This doctrine of taking the entire Bible “literally” is the most shameful of all conservative Christian doctrines, if for no other reason than that there is no clear doctrine of ‘literal.’ If you hold this doctrine up to a microscope, you actually find the conservatives saying this: “We take the whole Bible literally, except for when we don’t.” Here are some examples of things that the conservatives (hopefully) don’t believe are literal: in John 3:3, Jesus tells Nicodemus that he must be born again. Nicodemus, being an overly-conservative Rabbi, says “Oh, that’s silly. You can’t crawl back into your mother’s womb.” Jesus must have been laughing (or crying) when he informed Nicodemus that this was a spiritual truth, not a literal truth. And hopefully when Paul discusses becoming a “new man,” he doesn’t mean that literally he will shed his skin and crawl into some different skin.

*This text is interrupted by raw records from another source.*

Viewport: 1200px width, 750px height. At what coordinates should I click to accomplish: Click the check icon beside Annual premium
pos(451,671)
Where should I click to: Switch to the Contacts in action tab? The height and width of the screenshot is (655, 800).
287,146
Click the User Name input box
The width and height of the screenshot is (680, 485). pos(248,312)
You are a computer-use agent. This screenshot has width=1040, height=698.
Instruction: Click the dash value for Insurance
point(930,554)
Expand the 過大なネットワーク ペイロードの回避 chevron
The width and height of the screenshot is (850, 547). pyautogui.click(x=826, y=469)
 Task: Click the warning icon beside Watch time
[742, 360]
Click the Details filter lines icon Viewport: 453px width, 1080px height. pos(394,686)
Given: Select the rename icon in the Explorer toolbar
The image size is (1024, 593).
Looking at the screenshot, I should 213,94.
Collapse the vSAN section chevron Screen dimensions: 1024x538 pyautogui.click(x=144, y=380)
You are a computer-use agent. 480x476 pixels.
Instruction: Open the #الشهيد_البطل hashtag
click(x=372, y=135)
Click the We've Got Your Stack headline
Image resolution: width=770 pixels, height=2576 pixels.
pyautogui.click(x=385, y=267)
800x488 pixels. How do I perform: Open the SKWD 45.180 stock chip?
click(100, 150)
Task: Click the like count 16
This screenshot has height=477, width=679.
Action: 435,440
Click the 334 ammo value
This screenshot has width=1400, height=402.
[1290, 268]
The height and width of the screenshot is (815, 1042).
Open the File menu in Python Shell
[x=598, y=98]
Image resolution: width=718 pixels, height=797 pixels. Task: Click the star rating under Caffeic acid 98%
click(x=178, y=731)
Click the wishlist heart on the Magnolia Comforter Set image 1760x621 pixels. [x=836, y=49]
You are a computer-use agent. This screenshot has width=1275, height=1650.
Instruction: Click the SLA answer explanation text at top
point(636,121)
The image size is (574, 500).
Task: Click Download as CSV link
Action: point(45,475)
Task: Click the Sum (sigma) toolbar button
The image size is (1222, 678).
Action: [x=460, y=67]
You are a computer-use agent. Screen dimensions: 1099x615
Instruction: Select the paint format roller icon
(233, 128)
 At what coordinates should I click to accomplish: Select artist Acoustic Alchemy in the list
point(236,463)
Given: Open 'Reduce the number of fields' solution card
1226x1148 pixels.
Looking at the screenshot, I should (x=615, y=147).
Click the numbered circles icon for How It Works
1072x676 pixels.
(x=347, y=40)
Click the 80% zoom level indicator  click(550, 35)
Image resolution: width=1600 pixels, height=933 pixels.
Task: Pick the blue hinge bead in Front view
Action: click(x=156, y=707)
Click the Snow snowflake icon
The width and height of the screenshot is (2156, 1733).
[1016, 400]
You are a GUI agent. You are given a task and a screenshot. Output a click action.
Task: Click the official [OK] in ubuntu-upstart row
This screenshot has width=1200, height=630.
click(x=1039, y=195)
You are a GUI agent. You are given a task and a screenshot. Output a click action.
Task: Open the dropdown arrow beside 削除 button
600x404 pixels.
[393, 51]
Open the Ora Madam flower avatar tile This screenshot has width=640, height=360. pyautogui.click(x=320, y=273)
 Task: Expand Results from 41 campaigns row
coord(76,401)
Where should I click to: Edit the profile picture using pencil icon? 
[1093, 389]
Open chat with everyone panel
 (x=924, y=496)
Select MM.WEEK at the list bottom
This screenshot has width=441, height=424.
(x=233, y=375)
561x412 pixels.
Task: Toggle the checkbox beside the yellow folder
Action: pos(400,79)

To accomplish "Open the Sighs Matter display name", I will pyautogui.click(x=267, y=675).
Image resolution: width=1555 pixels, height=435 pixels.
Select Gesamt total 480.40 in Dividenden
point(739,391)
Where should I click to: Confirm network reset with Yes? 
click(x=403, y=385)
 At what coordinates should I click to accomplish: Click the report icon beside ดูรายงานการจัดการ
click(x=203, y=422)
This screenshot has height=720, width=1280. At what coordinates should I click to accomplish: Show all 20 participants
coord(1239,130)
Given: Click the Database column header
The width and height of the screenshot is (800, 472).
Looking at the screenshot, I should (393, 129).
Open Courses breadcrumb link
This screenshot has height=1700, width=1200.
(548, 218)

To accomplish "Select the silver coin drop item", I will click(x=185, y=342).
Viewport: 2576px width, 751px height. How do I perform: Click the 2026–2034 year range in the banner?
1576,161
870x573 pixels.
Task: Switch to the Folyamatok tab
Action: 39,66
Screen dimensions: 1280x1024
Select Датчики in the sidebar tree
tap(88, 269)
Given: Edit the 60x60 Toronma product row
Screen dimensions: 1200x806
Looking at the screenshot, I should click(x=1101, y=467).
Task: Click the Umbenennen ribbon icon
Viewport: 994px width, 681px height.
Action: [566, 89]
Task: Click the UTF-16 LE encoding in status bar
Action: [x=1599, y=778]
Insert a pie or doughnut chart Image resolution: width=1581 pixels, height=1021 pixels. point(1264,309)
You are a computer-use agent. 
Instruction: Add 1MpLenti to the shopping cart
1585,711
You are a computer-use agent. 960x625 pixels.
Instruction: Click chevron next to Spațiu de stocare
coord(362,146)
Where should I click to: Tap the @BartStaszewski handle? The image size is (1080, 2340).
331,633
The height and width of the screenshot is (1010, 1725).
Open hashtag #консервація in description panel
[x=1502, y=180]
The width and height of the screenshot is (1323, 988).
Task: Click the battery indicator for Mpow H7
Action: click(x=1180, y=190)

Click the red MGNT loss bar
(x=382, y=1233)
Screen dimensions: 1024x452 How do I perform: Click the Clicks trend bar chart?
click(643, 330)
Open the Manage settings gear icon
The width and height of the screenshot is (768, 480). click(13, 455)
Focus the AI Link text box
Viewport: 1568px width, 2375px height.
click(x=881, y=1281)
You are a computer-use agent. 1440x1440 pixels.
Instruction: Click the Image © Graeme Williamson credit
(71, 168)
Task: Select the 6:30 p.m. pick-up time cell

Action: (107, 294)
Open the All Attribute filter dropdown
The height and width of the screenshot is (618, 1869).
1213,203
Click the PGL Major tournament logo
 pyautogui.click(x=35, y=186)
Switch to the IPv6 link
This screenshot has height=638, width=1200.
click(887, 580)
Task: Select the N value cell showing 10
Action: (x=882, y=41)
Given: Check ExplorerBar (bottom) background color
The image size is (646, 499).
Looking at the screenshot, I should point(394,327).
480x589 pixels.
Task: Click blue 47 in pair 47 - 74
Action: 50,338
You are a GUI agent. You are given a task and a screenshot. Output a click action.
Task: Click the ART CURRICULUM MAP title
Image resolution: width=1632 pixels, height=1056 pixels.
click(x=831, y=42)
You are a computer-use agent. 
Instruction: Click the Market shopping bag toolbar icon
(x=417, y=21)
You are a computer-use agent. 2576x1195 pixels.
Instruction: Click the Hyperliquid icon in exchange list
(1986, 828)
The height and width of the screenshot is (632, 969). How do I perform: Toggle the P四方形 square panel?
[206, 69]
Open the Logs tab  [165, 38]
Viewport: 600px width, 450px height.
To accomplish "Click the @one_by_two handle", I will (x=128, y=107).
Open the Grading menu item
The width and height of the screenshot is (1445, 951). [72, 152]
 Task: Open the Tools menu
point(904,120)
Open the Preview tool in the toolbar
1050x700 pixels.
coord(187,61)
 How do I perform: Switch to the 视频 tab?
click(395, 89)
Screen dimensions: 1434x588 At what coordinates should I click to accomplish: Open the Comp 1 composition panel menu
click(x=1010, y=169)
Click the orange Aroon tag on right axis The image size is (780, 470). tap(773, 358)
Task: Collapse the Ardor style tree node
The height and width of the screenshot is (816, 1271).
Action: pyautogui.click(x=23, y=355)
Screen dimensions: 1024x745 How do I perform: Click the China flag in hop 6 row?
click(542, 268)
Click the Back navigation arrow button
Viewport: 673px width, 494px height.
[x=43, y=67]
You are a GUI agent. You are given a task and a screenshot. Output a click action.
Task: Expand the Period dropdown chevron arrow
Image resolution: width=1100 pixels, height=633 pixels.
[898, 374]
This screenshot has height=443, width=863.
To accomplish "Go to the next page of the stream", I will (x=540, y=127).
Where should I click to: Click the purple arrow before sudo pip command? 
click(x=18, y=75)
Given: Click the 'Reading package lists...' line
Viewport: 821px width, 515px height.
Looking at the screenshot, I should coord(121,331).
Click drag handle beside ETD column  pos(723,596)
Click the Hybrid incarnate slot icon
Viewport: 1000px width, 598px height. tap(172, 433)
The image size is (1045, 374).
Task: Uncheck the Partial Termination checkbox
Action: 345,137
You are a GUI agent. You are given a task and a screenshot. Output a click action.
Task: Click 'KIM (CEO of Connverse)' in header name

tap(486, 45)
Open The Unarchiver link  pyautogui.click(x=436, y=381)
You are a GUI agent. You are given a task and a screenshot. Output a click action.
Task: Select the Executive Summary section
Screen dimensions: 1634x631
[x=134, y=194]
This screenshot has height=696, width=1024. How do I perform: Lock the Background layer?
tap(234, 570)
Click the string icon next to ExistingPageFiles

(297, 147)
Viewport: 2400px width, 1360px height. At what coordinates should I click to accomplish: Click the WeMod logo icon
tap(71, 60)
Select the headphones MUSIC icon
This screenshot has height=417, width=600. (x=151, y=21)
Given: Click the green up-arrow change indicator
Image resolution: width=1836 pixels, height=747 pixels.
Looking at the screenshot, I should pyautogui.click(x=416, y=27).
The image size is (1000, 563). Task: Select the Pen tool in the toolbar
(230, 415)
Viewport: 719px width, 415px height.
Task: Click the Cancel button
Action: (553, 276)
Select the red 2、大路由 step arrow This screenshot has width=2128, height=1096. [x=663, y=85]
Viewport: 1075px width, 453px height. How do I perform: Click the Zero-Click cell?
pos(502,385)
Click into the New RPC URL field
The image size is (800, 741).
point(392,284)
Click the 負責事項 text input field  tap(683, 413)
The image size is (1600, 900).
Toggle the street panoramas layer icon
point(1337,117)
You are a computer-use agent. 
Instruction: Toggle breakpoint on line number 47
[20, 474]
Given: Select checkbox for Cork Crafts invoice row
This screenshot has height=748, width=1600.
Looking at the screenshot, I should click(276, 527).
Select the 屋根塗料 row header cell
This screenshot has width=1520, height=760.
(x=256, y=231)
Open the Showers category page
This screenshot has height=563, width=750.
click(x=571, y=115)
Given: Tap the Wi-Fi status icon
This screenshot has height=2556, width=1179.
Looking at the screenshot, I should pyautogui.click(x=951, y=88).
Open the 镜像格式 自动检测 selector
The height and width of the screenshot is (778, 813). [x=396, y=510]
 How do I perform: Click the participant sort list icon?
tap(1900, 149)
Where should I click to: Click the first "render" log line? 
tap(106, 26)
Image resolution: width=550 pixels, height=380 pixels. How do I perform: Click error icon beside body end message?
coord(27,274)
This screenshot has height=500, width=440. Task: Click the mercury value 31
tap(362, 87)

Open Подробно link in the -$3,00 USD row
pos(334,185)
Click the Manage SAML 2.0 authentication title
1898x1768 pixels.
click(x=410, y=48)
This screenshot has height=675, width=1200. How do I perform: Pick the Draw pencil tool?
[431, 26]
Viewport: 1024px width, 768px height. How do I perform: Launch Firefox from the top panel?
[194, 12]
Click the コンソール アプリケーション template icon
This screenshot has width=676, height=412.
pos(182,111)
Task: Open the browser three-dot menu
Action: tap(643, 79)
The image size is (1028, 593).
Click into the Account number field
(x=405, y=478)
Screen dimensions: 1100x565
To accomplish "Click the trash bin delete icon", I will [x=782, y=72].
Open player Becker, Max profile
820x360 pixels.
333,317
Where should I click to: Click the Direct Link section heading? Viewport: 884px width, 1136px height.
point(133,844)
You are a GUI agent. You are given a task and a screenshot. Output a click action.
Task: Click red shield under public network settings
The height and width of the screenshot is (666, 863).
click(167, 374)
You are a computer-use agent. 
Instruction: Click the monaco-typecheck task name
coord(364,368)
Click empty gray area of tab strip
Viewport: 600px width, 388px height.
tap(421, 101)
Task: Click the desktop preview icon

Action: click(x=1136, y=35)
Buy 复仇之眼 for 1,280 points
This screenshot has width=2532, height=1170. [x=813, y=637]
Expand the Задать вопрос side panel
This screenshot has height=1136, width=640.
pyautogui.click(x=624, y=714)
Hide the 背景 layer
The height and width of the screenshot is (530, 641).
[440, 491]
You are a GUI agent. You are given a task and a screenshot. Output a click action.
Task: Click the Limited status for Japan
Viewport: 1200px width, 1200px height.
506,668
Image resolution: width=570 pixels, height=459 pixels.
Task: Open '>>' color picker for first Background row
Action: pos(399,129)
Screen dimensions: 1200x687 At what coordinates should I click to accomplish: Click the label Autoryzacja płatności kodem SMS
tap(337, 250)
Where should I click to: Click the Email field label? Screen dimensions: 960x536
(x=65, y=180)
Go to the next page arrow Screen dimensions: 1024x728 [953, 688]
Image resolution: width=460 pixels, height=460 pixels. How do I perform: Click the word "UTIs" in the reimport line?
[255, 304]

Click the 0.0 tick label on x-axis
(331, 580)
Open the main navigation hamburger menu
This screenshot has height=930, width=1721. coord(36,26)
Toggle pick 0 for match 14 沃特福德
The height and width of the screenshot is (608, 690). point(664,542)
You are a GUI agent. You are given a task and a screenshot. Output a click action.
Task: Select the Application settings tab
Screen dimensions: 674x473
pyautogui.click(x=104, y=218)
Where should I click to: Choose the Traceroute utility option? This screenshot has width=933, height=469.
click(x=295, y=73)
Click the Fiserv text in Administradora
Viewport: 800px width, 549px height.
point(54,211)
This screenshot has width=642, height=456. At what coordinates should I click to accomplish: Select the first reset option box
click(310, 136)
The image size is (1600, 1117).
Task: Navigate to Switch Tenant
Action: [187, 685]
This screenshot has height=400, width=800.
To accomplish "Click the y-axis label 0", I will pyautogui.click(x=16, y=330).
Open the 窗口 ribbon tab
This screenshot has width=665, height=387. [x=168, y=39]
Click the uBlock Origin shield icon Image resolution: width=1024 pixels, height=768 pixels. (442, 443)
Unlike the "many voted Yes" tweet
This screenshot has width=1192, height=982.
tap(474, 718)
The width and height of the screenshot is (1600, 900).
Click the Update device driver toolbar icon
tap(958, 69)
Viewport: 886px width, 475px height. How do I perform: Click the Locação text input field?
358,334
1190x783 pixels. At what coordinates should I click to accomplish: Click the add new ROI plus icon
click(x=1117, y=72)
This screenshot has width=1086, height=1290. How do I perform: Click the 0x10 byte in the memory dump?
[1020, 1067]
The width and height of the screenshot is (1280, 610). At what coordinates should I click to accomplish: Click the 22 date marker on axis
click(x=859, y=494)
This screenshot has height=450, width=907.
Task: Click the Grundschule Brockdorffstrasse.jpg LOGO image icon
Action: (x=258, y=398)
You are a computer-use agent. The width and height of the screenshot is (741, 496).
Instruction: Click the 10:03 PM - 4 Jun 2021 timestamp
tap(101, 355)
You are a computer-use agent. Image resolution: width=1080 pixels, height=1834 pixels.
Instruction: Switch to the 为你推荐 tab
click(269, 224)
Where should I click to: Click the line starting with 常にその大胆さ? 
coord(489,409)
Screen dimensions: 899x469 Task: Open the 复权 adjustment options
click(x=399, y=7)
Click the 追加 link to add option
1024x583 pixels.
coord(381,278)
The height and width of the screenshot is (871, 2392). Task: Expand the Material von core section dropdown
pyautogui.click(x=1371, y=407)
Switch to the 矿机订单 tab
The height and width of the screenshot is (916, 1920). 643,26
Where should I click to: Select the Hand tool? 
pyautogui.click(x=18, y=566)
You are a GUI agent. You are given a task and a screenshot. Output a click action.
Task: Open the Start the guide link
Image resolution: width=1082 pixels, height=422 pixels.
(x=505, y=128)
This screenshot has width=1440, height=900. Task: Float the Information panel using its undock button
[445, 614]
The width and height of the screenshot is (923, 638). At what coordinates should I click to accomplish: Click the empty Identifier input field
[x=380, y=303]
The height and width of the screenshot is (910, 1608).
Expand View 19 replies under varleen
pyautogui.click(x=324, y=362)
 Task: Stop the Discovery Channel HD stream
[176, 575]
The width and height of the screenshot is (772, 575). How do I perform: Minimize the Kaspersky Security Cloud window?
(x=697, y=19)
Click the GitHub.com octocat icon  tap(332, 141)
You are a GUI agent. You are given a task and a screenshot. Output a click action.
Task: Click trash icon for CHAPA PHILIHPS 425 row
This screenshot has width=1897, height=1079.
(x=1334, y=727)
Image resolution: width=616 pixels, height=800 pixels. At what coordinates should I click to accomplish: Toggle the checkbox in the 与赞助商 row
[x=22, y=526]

And my favorite of all, after people had decided to build the Tower of Babel: “And the Lord came down to see the city and the tower…And the Lord said…”Come, let us go down there and confuse their language…” (Gen 11:5-7). A literal reading of this passage would be very strange. God was literally sitting in the sky, and literally did not have a good view of things on earth with his literal eyes from where he was literally sitting and when God literally saw the Tower he was literally surprised at this development and literally formulated a strategy to ruin the Tower. And the more Bible you read, it starts to become apparent that God rarely speaks literally when communicating anything of importance to us.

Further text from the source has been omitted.